#### [Passage provided]
** START **

If President Obama wanted to, he could easily navigate the made up (phoney) fiscal cliff and support job growth at the same time. First of all, we should understand that Obama is not interested in job growth at all, or else he wouldn’t be negotiating another jobs destroying, “free income redistribution trade treaty” called the Trans Pacific Partnership. That alleged trade treaty is the biggest of them all, which the Guardian newspaper of the UK calls NAFTA on steroids.” It will decimate jobs and the constitution and redistribute a massive amount of income from the 99 to the 1 percent. So don’t take Obama serious when he says he wants to create jobs. However, it did make for good political theater during the presidential campaign.
All of that to the side, the Economic Policy Institute has come up with a proposal that would use the revenue from the expiring and economically disastrous Bush tax cuts to spur job growth.

** END **

#### [Data records]
** START **

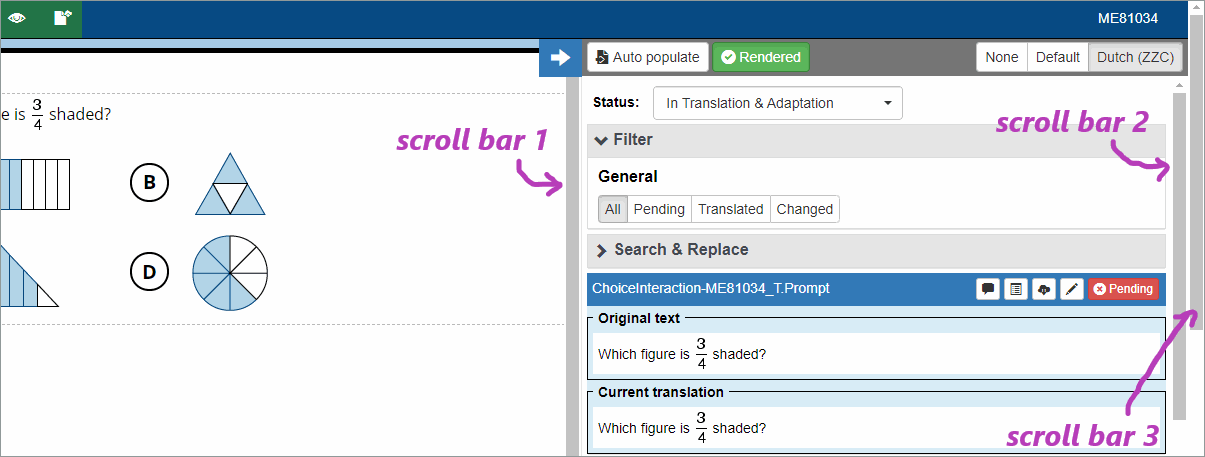Viewport: 1205px width, 457px height.
Task: Open the Status dropdown
Action: click(x=778, y=103)
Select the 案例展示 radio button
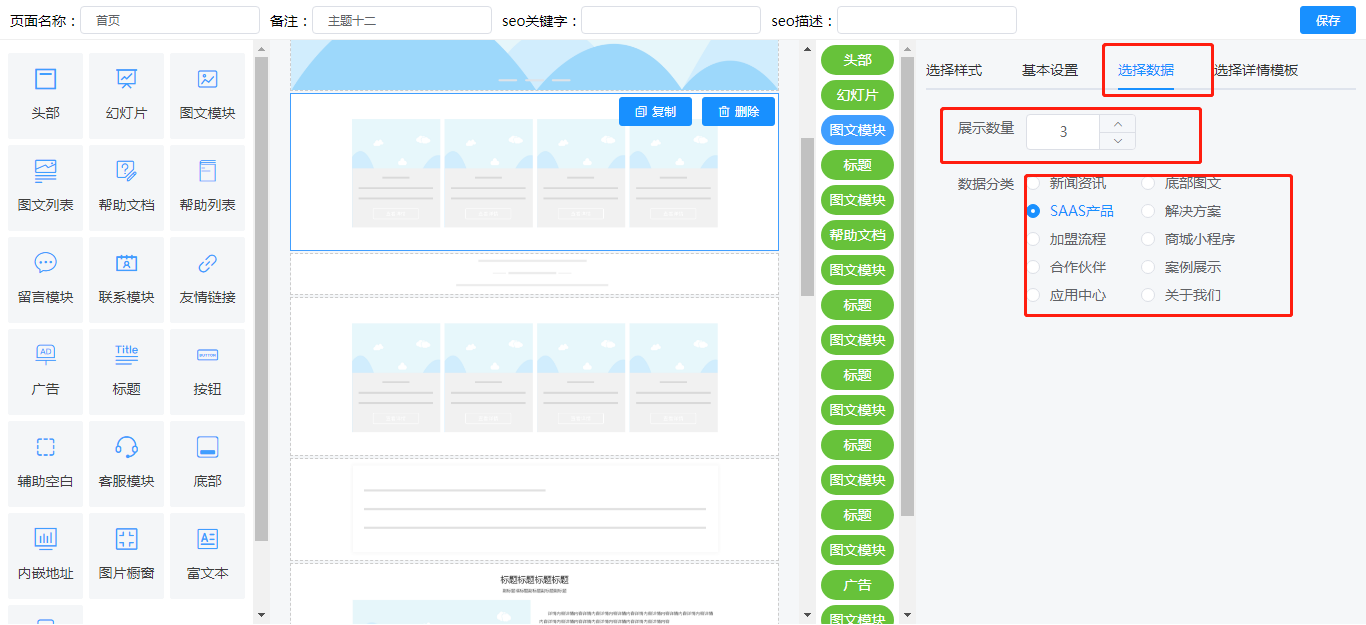 [1148, 267]
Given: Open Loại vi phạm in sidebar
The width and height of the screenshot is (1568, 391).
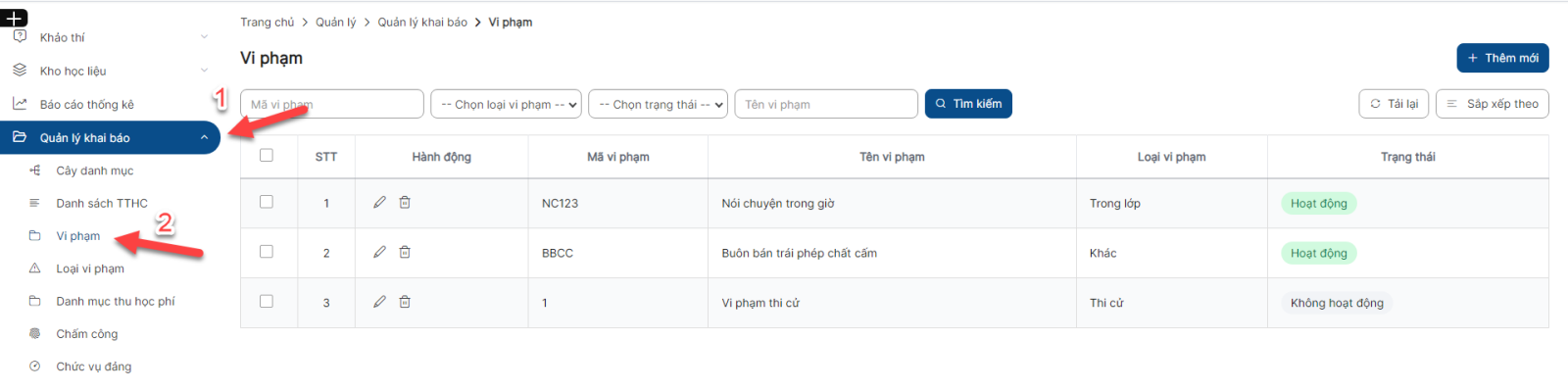Looking at the screenshot, I should click(x=90, y=269).
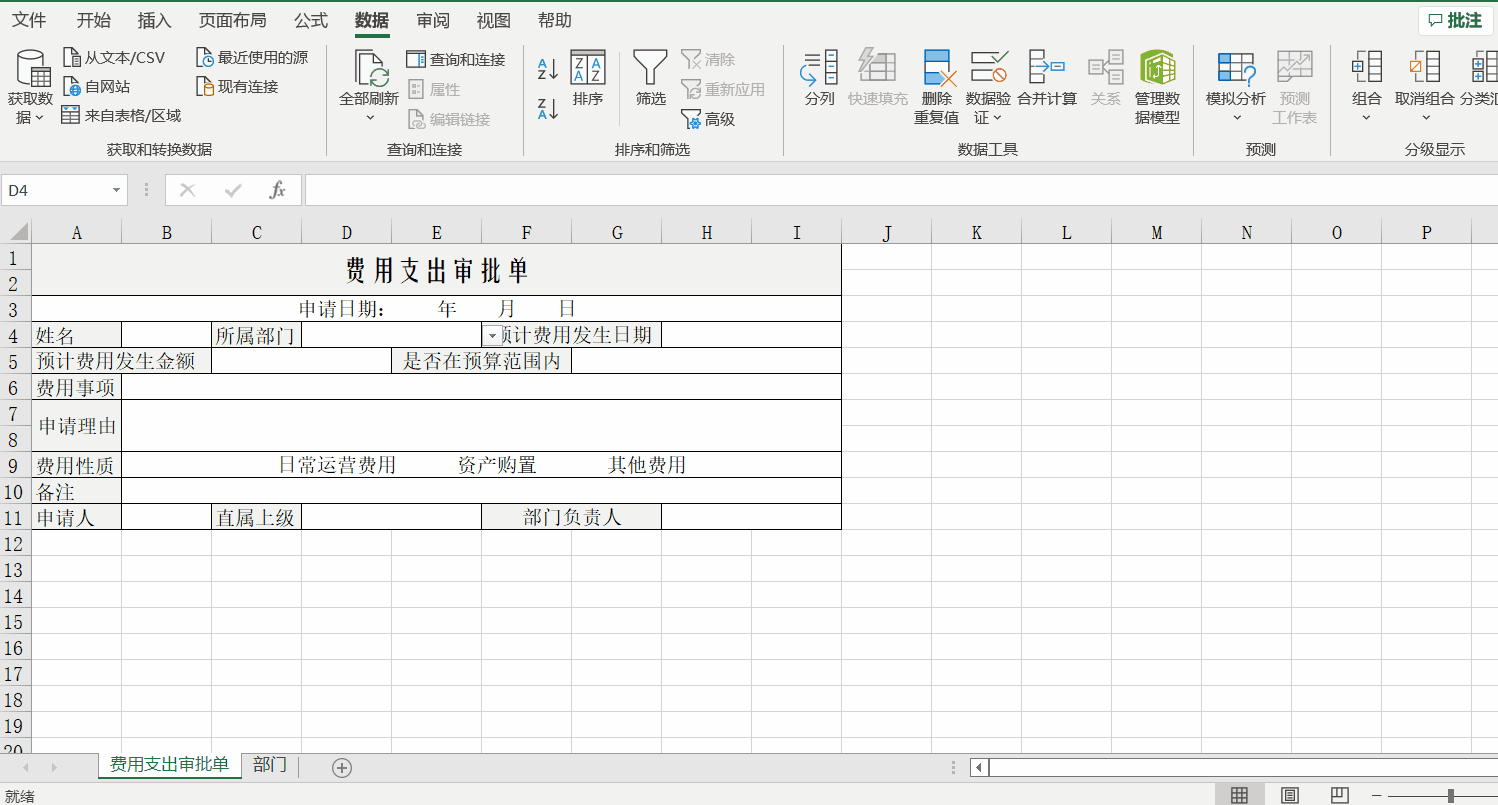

** END **

#### [What is asked]
1. In the fiscal cliff passage, what does the Guardian newspaper of the UK call the Trans Pacific Partnership?
2. Lay out everything in the rows from the line containing "Select the 案例展示 radio button" down to the end of the rows as a Markdown table with the columns Number and Entry. Skip blank lines and leave the pictures out.

#### [Responses to the tasks]
1. NAFTA on steroids.

2.
| Number | Entry |
|---|---|
| 1 | Select the 案例展示 radio button |
| 2 |  [1148, 267] |
| 3 | Given: Open Loại vi phạm in sidebar |
| 4 | The width and height of the screenshot is (1568, 391). |
| 5 | Looking at the screenshot, I should click(x=90, y=269). |